* Stated exercise: Reproduce the rows below word for word, from the first line through the line containing "point(524,72)", including that line.
-------- Items
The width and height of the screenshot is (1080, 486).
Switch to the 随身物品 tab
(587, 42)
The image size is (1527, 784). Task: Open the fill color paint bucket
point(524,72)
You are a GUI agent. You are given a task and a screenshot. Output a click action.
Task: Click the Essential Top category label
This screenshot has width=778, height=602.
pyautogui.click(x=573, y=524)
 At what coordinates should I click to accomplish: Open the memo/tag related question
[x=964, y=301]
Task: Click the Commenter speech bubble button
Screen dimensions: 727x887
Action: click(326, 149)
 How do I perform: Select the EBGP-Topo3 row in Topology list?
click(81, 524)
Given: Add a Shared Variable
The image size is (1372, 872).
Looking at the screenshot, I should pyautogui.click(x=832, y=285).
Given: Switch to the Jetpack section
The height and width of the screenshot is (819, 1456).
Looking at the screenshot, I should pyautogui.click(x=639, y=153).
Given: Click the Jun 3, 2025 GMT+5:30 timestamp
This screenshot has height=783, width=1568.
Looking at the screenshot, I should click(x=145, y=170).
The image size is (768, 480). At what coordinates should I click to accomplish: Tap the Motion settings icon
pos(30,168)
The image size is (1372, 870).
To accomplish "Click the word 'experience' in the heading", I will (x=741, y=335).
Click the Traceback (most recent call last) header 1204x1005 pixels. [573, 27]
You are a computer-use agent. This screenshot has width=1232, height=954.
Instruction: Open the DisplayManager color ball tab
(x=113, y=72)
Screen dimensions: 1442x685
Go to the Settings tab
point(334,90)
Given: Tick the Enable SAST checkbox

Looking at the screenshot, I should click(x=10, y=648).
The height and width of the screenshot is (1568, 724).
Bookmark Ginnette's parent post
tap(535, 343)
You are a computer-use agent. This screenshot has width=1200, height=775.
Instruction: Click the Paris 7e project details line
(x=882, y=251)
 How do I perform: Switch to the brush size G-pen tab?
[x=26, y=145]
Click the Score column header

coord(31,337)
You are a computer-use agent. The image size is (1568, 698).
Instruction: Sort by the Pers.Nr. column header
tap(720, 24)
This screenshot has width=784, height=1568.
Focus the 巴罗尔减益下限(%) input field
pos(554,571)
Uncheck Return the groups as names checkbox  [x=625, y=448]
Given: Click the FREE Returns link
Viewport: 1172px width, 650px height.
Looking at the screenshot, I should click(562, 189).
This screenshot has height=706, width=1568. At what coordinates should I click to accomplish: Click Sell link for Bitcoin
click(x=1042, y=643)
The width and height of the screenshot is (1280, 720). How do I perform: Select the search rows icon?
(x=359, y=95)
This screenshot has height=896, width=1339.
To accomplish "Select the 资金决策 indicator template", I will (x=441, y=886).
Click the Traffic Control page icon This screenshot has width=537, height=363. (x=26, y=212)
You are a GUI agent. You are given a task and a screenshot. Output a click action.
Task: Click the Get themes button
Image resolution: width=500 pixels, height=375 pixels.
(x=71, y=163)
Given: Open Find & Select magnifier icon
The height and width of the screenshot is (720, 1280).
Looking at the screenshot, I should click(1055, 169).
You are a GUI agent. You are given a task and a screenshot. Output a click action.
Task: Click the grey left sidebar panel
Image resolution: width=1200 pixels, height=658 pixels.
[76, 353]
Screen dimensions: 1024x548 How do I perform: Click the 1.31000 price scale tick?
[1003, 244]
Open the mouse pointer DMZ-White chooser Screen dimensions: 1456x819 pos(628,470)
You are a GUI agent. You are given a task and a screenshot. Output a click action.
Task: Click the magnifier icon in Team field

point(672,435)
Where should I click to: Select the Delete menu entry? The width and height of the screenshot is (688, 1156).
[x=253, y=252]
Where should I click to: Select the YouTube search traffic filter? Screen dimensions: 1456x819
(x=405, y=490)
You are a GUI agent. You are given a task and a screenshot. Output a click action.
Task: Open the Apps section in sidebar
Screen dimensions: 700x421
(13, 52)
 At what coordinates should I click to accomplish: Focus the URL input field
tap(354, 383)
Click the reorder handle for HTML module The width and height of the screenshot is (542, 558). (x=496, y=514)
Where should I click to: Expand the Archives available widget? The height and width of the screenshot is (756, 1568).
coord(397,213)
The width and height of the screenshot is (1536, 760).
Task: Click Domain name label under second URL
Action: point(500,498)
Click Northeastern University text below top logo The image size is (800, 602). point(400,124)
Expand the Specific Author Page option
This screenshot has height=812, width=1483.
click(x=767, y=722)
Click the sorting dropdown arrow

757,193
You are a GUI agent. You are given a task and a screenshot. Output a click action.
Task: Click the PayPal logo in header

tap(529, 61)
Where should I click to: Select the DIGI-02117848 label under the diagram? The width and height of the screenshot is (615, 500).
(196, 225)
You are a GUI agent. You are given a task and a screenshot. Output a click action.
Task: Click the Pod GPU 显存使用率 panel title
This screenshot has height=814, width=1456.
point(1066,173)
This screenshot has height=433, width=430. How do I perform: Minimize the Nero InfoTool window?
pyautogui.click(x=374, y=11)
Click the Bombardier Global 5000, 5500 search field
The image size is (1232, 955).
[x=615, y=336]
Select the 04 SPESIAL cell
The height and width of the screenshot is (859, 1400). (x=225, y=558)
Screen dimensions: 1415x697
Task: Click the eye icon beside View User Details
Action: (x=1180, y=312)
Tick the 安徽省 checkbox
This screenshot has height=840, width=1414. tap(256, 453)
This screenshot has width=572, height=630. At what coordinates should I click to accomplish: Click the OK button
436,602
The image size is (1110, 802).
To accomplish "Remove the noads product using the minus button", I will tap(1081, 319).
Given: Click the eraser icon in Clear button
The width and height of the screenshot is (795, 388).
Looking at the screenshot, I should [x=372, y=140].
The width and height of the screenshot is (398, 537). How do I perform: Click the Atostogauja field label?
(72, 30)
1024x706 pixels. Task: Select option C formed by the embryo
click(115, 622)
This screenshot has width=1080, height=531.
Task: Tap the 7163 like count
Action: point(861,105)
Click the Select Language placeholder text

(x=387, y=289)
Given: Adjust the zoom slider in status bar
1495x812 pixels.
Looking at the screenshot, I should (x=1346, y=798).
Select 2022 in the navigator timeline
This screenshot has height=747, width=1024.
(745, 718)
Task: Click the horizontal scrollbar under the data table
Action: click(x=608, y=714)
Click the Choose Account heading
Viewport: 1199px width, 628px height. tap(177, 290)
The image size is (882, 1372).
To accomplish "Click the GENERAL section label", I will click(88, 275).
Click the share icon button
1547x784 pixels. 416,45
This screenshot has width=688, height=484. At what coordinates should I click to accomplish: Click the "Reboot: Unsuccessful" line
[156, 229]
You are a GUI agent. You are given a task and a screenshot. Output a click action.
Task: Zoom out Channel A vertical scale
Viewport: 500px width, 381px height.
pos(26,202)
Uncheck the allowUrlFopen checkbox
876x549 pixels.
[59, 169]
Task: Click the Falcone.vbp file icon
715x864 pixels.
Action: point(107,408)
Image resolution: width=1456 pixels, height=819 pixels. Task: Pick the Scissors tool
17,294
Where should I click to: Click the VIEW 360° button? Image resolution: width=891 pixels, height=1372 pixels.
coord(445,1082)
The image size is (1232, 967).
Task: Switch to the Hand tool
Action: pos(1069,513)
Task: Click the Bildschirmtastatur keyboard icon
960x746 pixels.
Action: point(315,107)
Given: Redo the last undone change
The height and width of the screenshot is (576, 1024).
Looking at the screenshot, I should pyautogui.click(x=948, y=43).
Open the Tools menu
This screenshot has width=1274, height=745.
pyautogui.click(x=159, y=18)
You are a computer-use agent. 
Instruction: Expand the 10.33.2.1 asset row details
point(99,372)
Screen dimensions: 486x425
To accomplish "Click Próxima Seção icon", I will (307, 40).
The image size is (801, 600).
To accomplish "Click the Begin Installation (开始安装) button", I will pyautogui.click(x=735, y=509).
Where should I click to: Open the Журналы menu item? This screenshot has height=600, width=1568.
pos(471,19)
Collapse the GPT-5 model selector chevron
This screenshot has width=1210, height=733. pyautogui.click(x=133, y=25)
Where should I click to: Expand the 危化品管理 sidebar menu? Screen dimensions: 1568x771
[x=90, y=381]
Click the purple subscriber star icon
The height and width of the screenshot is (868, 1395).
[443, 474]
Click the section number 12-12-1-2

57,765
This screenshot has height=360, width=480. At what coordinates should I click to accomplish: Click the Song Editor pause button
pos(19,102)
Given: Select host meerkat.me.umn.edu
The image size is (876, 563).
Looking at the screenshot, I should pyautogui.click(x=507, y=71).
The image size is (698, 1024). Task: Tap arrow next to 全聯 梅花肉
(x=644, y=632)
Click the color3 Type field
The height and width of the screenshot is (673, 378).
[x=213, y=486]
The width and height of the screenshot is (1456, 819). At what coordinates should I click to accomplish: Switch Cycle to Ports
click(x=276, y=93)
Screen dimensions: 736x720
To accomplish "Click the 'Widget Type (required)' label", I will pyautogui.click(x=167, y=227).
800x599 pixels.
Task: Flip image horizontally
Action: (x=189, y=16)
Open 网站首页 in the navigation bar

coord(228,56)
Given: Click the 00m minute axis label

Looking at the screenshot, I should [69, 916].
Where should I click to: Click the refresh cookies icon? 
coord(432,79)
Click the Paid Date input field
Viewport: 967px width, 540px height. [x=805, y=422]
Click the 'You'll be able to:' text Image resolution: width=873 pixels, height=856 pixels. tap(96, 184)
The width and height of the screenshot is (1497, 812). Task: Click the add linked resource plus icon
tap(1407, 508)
----------------
* Solution to this problem:
The width and height of the screenshot is (1080, 486).
Switch to the 随身物品 tab
(587, 42)
The image size is (1527, 784). Task: Open the fill color paint bucket
point(524,72)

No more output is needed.